Remember she is under constant supervision unless she is sleeping, or perceived to be asleep.

Somewhere around 2 or 3 in the morning she stirs and her vigilant family member helps her to the bathroom then back to bed. It’s a perfect routine until something goes wrong as it did early this past Monday morning.

The bedtime routine went as normal, but sometime in the wee hours of the morning she woke up. She didn’t call out to use the bathroom as she usually does.  Instead Karen made her way through the house and out the door. She was barefoot, dressed only in her nightgown and wandering on frozen snow and ice in the dark. When she was found at 4 AM she was in a frozen, slushy mud puddle with a dangerously low body temperature. Her daughter had awakened thinking it odd that there had been no bathroom trip in the wee hours. When she went to Karen’s room to check on her and felt the cold draft from the open front door she was filled with dread and quickly went looking.

Karen hadn’t gone far, only a couple of blocks from home, but she was cold, wet, and would probably have died before daylight if she hadn’t been found.  Luckily for Karen she has a strong, healthy body and she recovered quickly from her time in the mud puddle. Unfortunately, her mind is betraying her and makes her unaware of what is happening at any given moment.  Her family wants to keep her in her home for as long as possible and they do their best to make sure she is safe. Karen was only in the hospital for 2 days and then she returned home.

The big question is how to keep this from happening again? How can she be monitored even when she is supposedly asleep?

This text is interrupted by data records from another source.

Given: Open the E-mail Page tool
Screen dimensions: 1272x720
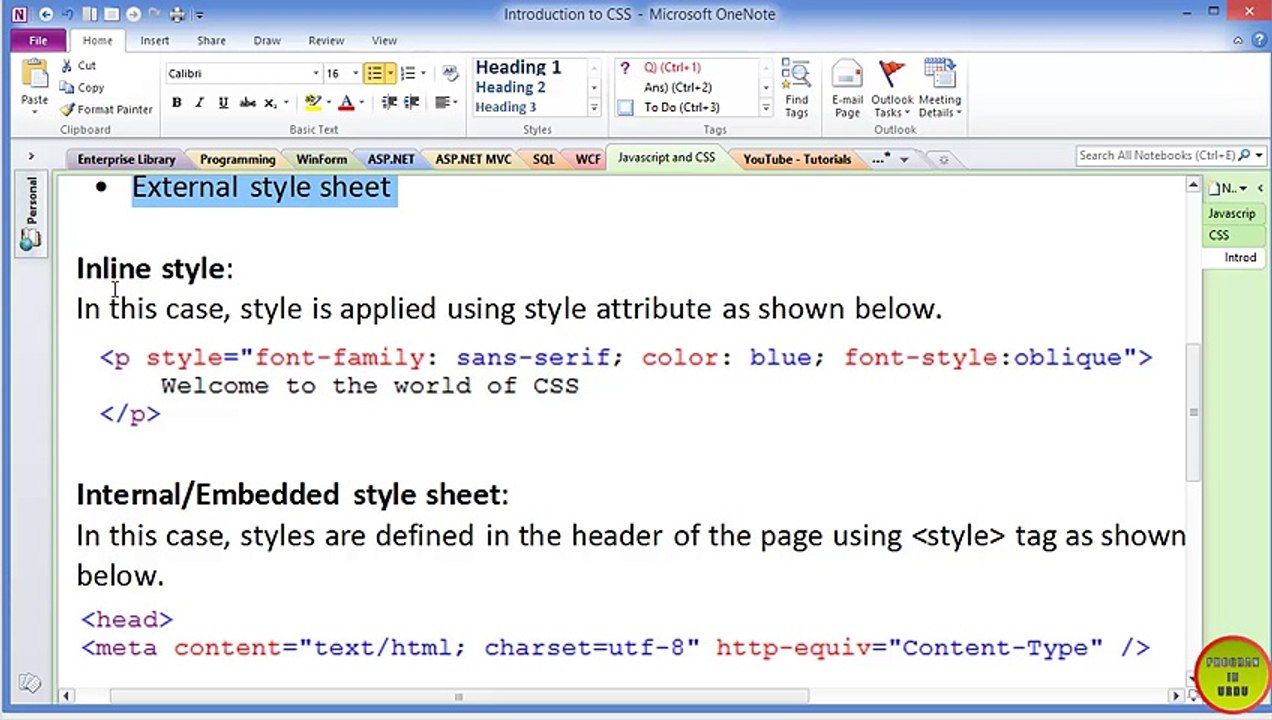Looking at the screenshot, I should pyautogui.click(x=847, y=76).
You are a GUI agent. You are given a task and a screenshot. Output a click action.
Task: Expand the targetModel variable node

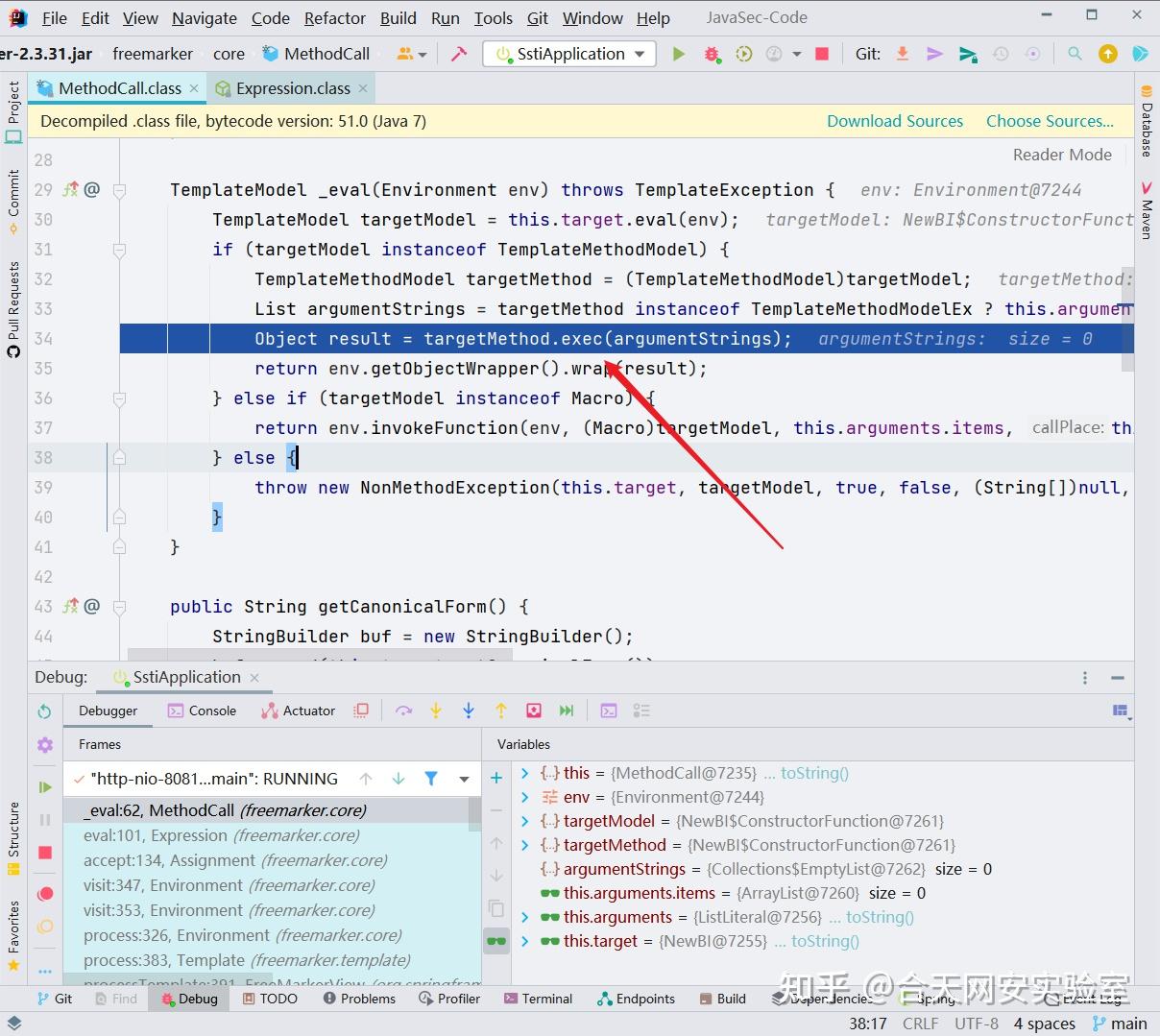pyautogui.click(x=524, y=821)
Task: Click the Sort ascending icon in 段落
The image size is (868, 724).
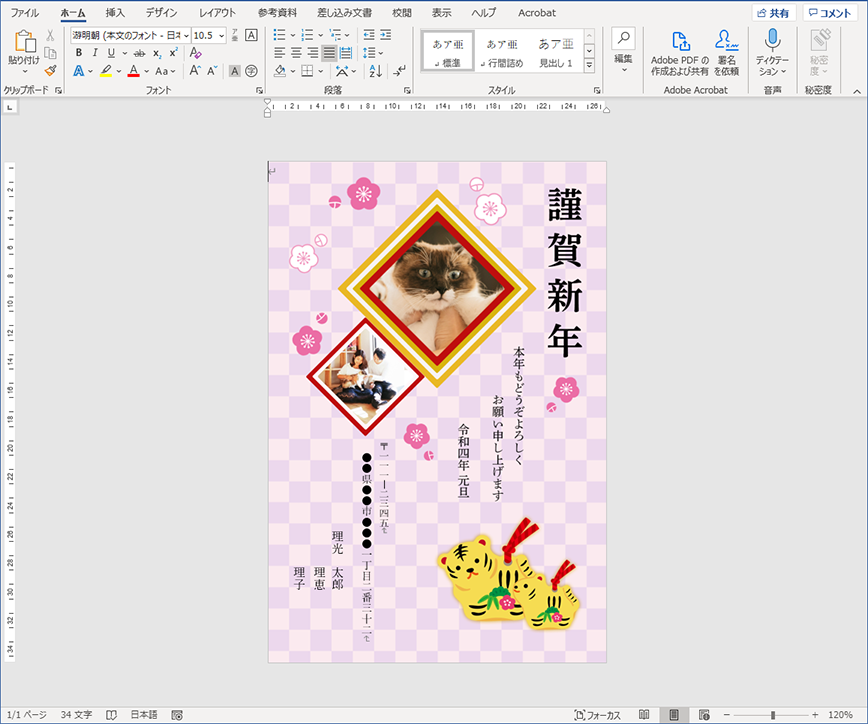Action: [374, 71]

There are no easy answers to this question, but the purpose of this post is to give you a few pointers on how to avoid a similar situation.

Years ago patients with a tendency to wander were often physically restrained. It was not uncommon to see patients in hospitals or nursing homes tied to their chairs or beds with wrist restraints.  Somewhere along the road it was finally determined that restraining a patient by tying them down was inhumane. Such methods are no longer utilized. If you’ve ever visited an Alzheimer’s unit in a nursing home you’ll hear buzzers and alarms, but you will no longer see wrist or ankle restraints.

In Karen’s situation it would benefit her caregivers to install alarms on the doors. Some dementia or Alzheimer’s patients are adept and disabling these alarms if they are visible so there are mats that can be placed under an area rug or even under the carpet and turned on or off as needed. Some patients where a bracelet, ring, or necklace that can activate an alarm if they step into an area where they shouldn’t be. There are many items available to meet a variety of different needs. Speak with a durable medical equipment expert or alarm company salesman to get an idea of what is available and the cost.

A very low-cost method of monitoring sleeping individuals is to have a baby monitor set up in their room with another one at your side. These are portable and can be carried from room to room. For some this may interrupt their sleep, but it is better than finding your loved one out in the cold on a dark, wet night.

Explore the options, ask questions, and find what works best for  your situation.